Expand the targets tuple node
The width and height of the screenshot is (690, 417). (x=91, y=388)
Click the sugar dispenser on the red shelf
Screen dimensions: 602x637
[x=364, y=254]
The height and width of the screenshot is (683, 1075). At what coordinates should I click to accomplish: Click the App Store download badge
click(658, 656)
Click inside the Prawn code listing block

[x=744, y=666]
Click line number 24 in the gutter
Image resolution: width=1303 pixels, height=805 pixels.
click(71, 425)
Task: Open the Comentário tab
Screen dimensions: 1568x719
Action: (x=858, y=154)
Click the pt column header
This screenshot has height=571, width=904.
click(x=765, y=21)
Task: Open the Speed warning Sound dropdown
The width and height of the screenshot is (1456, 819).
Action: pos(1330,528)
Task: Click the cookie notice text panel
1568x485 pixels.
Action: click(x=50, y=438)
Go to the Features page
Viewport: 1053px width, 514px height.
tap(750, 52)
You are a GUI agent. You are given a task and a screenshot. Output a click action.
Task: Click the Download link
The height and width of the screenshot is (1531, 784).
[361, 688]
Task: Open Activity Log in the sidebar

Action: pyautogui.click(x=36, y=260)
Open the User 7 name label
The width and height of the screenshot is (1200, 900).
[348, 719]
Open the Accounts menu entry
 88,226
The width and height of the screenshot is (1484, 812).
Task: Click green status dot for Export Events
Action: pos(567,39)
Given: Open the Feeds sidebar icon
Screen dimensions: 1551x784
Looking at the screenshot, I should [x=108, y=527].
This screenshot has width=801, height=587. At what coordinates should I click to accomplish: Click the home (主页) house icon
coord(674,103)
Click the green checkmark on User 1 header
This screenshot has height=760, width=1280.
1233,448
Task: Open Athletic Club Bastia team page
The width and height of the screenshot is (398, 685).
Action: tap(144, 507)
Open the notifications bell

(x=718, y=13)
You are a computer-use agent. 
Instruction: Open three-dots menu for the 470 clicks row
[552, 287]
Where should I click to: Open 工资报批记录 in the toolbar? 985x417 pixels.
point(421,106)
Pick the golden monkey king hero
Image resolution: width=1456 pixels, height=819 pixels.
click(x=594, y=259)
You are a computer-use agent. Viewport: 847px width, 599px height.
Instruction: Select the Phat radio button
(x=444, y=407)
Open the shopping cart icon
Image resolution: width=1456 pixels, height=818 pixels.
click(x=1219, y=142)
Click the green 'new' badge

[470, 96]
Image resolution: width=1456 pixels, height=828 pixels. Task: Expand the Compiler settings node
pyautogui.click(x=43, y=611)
• • •
## Brief
Nothing should be left out. Reproduce all the entries precisely.

## Exercise result
Expand the targets tuple node
The width and height of the screenshot is (690, 417). (x=91, y=388)
Click the sugar dispenser on the red shelf
Screen dimensions: 602x637
[x=364, y=254]
The height and width of the screenshot is (683, 1075). At what coordinates should I click to accomplish: Click the App Store download badge
click(658, 656)
Click inside the Prawn code listing block

[x=744, y=666]
Click line number 24 in the gutter
Image resolution: width=1303 pixels, height=805 pixels.
click(71, 425)
Task: Open the Comentário tab
Screen dimensions: 1568x719
Action: (x=858, y=154)
Click the pt column header
This screenshot has height=571, width=904.
click(x=765, y=21)
Task: Open the Speed warning Sound dropdown
The width and height of the screenshot is (1456, 819).
Action: pos(1330,528)
Task: Click the cookie notice text panel
1568x485 pixels.
Action: click(x=50, y=438)
Go to the Features page
Viewport: 1053px width, 514px height.
tap(750, 52)
You are a GUI agent. You are given a task and a screenshot. Output a click action.
Task: Click the Download link
The height and width of the screenshot is (1531, 784).
[361, 688]
Task: Open Activity Log in the sidebar

Action: pyautogui.click(x=36, y=260)
Open the User 7 name label
The width and height of the screenshot is (1200, 900).
[348, 719]
Open the Accounts menu entry
 88,226
The width and height of the screenshot is (1484, 812).
Task: Click green status dot for Export Events
Action: pos(567,39)
Given: Open the Feeds sidebar icon
Screen dimensions: 1551x784
Looking at the screenshot, I should [x=108, y=527].
This screenshot has width=801, height=587. At what coordinates should I click to accomplish: Click the home (主页) house icon
coord(674,103)
Click the green checkmark on User 1 header
This screenshot has height=760, width=1280.
1233,448
Task: Open Athletic Club Bastia team page
The width and height of the screenshot is (398, 685).
Action: tap(144, 507)
Open the notifications bell

(x=718, y=13)
You are a computer-use agent. 
Instruction: Open three-dots menu for the 470 clicks row
[552, 287]
Where should I click to: Open 工资报批记录 in the toolbar? 985x417 pixels.
point(421,106)
Pick the golden monkey king hero
Image resolution: width=1456 pixels, height=819 pixels.
click(x=594, y=259)
You are a computer-use agent. Viewport: 847px width, 599px height.
Instruction: Select the Phat radio button
(x=444, y=407)
Open the shopping cart icon
Image resolution: width=1456 pixels, height=818 pixels.
click(x=1219, y=142)
Click the green 'new' badge

[470, 96]
Image resolution: width=1456 pixels, height=828 pixels. Task: Expand the Compiler settings node
pyautogui.click(x=43, y=611)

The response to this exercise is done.